__Information given__.
* * * * *
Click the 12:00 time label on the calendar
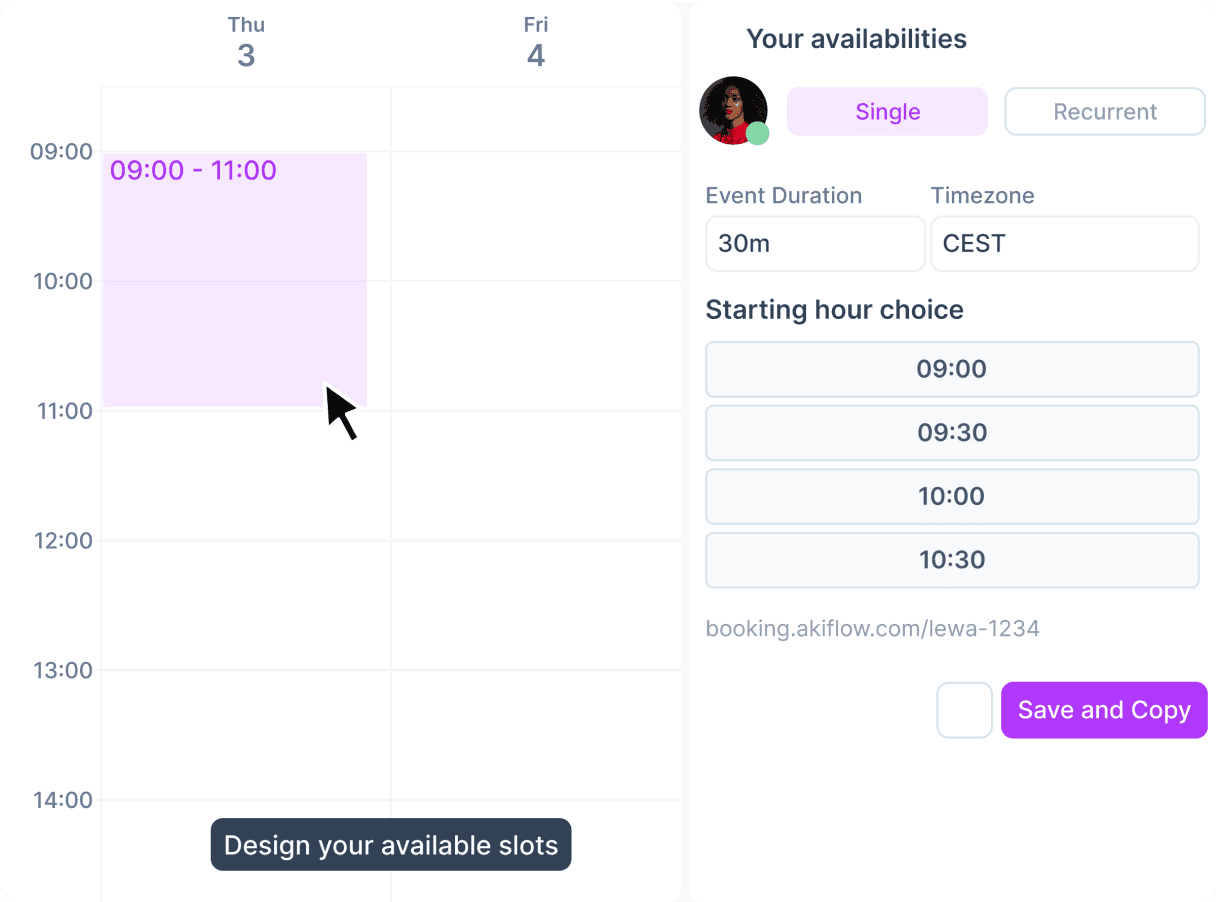This screenshot has width=1216, height=902. coord(63,540)
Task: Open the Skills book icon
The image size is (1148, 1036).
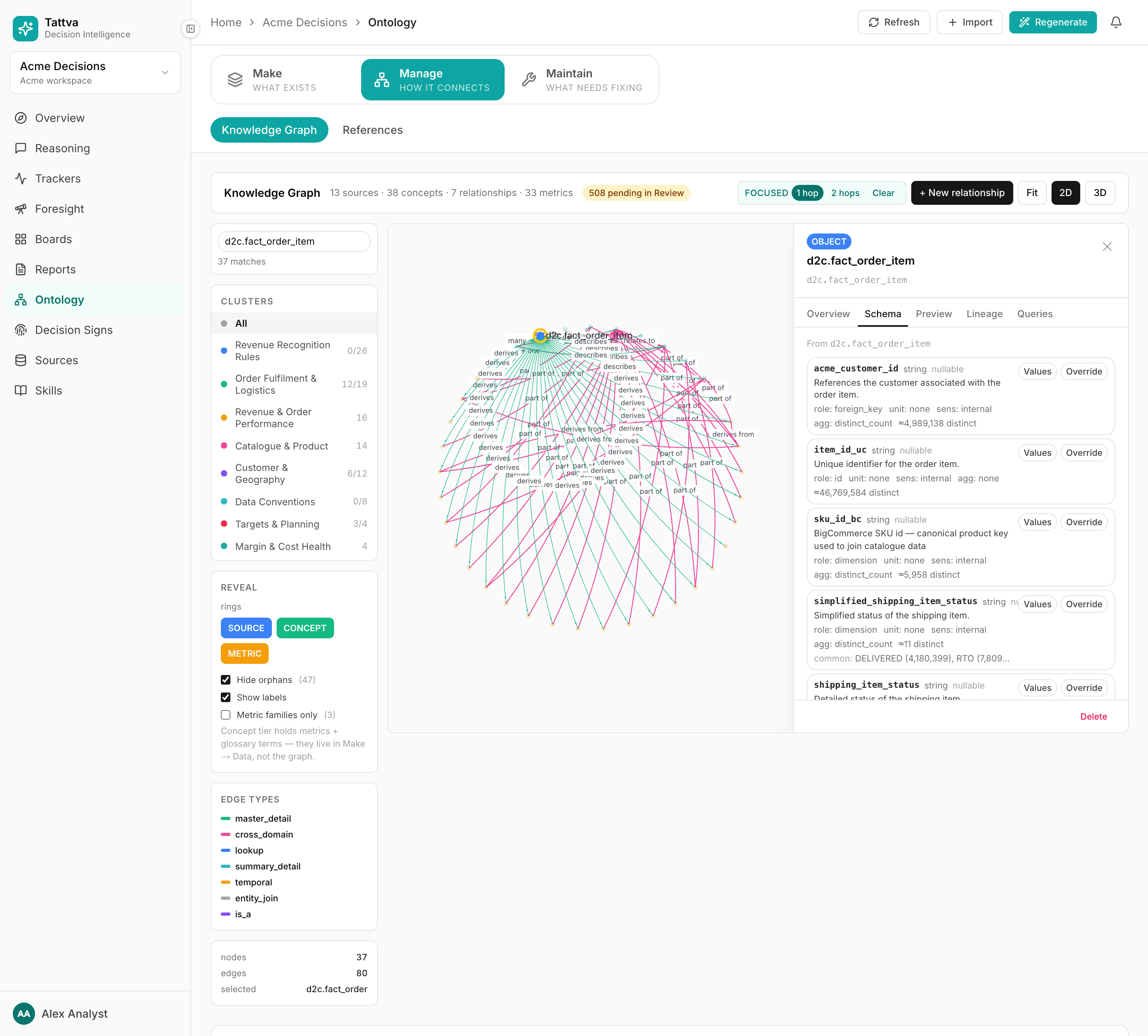Action: pos(21,390)
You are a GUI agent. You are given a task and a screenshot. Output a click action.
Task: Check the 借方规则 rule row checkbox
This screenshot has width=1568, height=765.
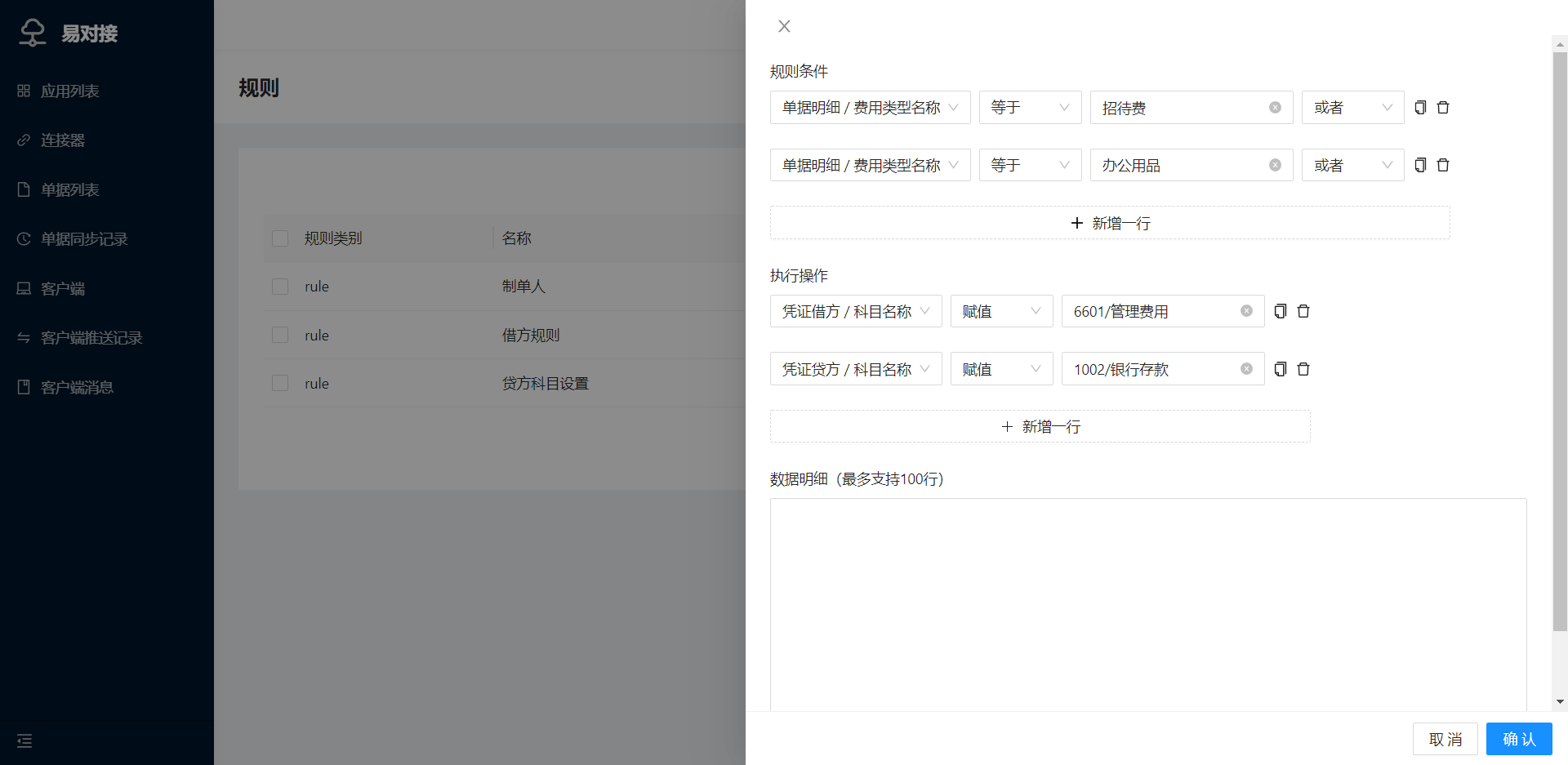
* * * * *
__What is needed__. Please rewrite the records above as a numbered list, leaving out any blank lines and the pictures.

__Correct answer__.
1. Click the 12:00 time label on the calendar
2. This screenshot has width=1216, height=902. coord(63,540)
3. Task: Open the Skills book icon
4. The image size is (1148, 1036).
5. Action: pos(21,390)
6. You are a GUI agent. You are given a task and a screenshot. Output a click action.
7. Task: Check the 借方规则 rule row checkbox
8. This screenshot has width=1568, height=765.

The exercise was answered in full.